Third-party software integration: OCR Cuneiform
From OpenKM Documentation
CuneiForm is an OCR tool. It was originally developed at Cognitive Technologies and, after a few years with no development, released as freeware on December 12, 2007. The kernel of OCR engine was released under the open source BSD license license at the beginning of April 2008.
You can grab binaries from these sites:
- http://en.openocr.org
- http://pkgs.org/search/?keyword=cuneiform
- http://ftp.es.debian.org/debian/pool/non-free/c/cuneiform
- http://notesalexp.net/
If you are using a computer with Debian / Ubuntu, the installation simplifies a lot:
$ aptitude install cuneiform
Compile from source code
You can download the source code from http://code.google.com/p/tesseract-ocr/ and compile yourself. Also download the language files you need and uncompress them in the same folder of the application.

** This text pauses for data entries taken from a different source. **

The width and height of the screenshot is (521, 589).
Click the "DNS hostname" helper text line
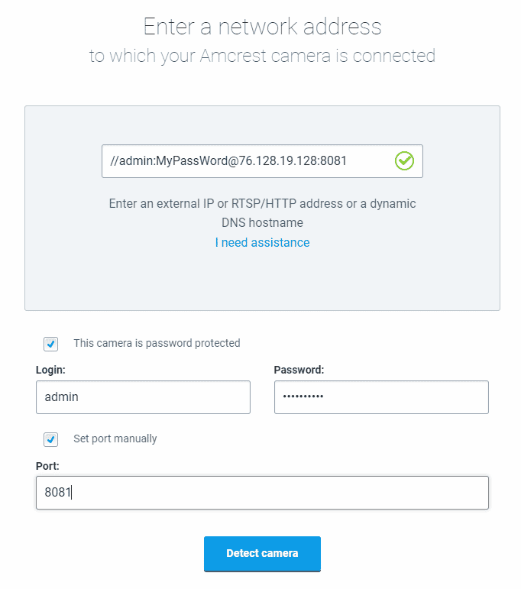pos(262,223)
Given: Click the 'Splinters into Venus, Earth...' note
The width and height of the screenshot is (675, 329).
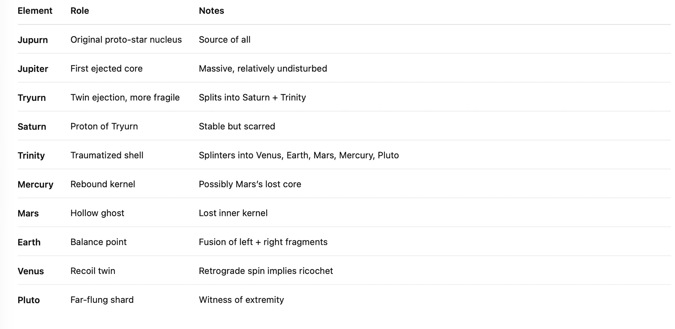Looking at the screenshot, I should pyautogui.click(x=298, y=155).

$ aptitude install cmake g++ imagemagick libmagick++-dev $ tar xjvf cuneiform-linux-1.0.0.tar.bz2 $ cd cuneiform-linux-1.0.0 $ mkdir builddir $ cd builddir $ cmake -DCMAKE_BUILD_TYPE=release .. $ make install
Once installed, edit the file /etc/bash.bashrc and add at the end:
export LD_LIBRARY_PATH=$LD_LIBRARY_PATH:/usr/local/lib64
The Cuneiform executable will be located at:
/usr/local/bin/cuneiform